==== GIVEN DATA ====

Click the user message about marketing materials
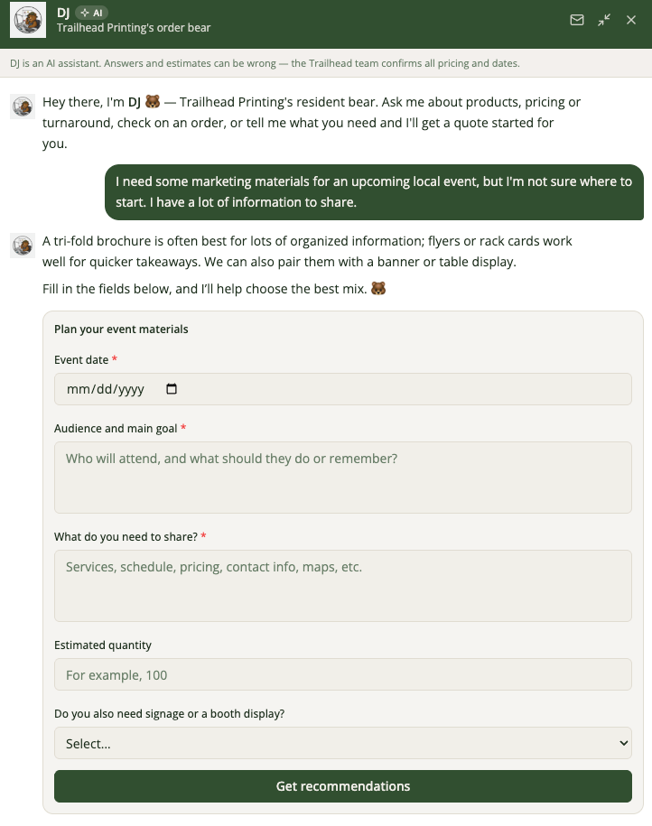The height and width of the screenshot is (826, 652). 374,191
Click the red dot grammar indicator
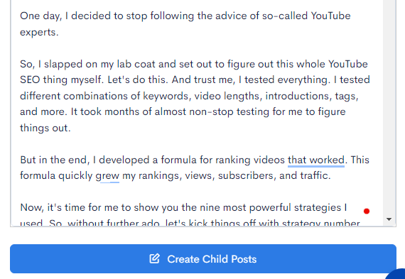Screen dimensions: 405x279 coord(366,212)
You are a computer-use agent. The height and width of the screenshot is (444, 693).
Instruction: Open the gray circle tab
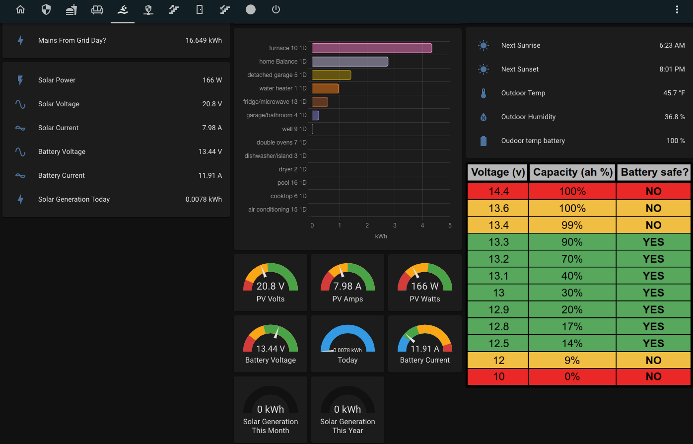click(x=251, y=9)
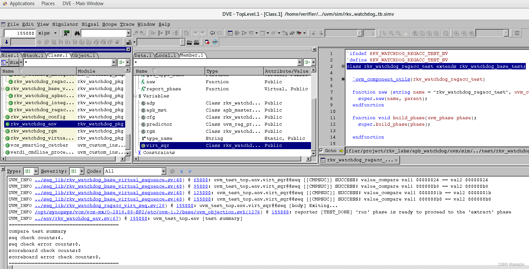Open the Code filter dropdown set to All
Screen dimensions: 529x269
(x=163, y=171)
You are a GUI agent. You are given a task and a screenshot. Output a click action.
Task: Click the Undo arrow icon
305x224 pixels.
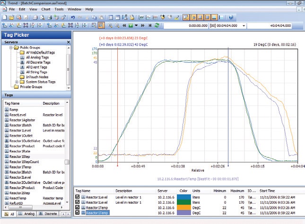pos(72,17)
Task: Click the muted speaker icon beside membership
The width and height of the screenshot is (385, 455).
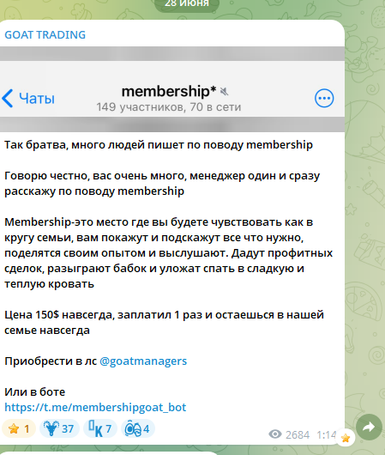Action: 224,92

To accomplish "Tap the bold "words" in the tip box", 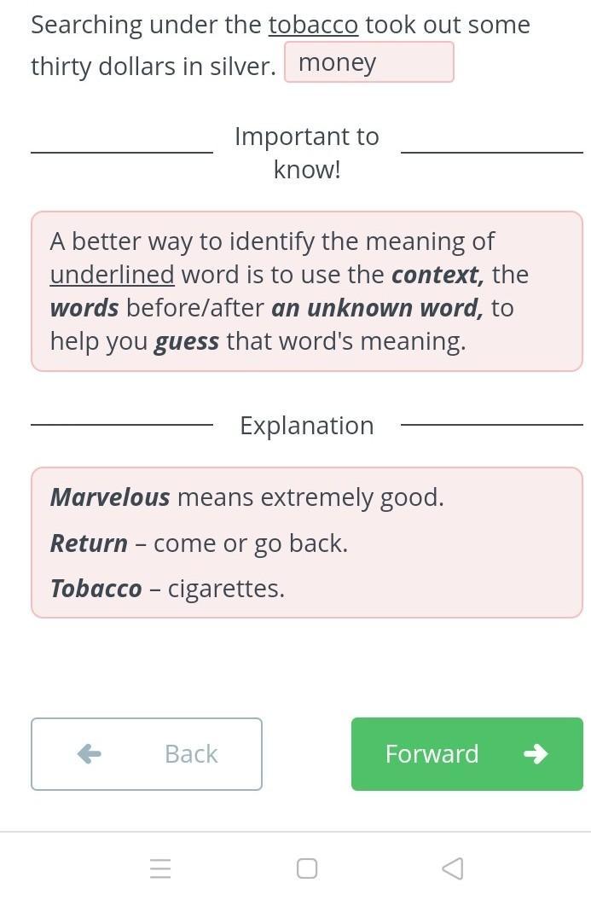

====

PROBLEM: Transcribe the lines above exactly, beginning at the one with "Click the red dot grammar indicator" and ending at the one with "You are a GUI". Include both; exclude the pictures.

SOLUTION:
Click the red dot grammar indicator
Screen dimensions: 405x279 coord(366,212)
You are a computer-use agent. The height and width of the screenshot is (444, 693).
Instruction: Open the gray circle tab
click(x=251, y=9)
Open the Code filter dropdown set to All
Screen dimensions: 529x269
(x=163, y=171)
You are a GUI agent. You are given a task and a screenshot. Output a click action.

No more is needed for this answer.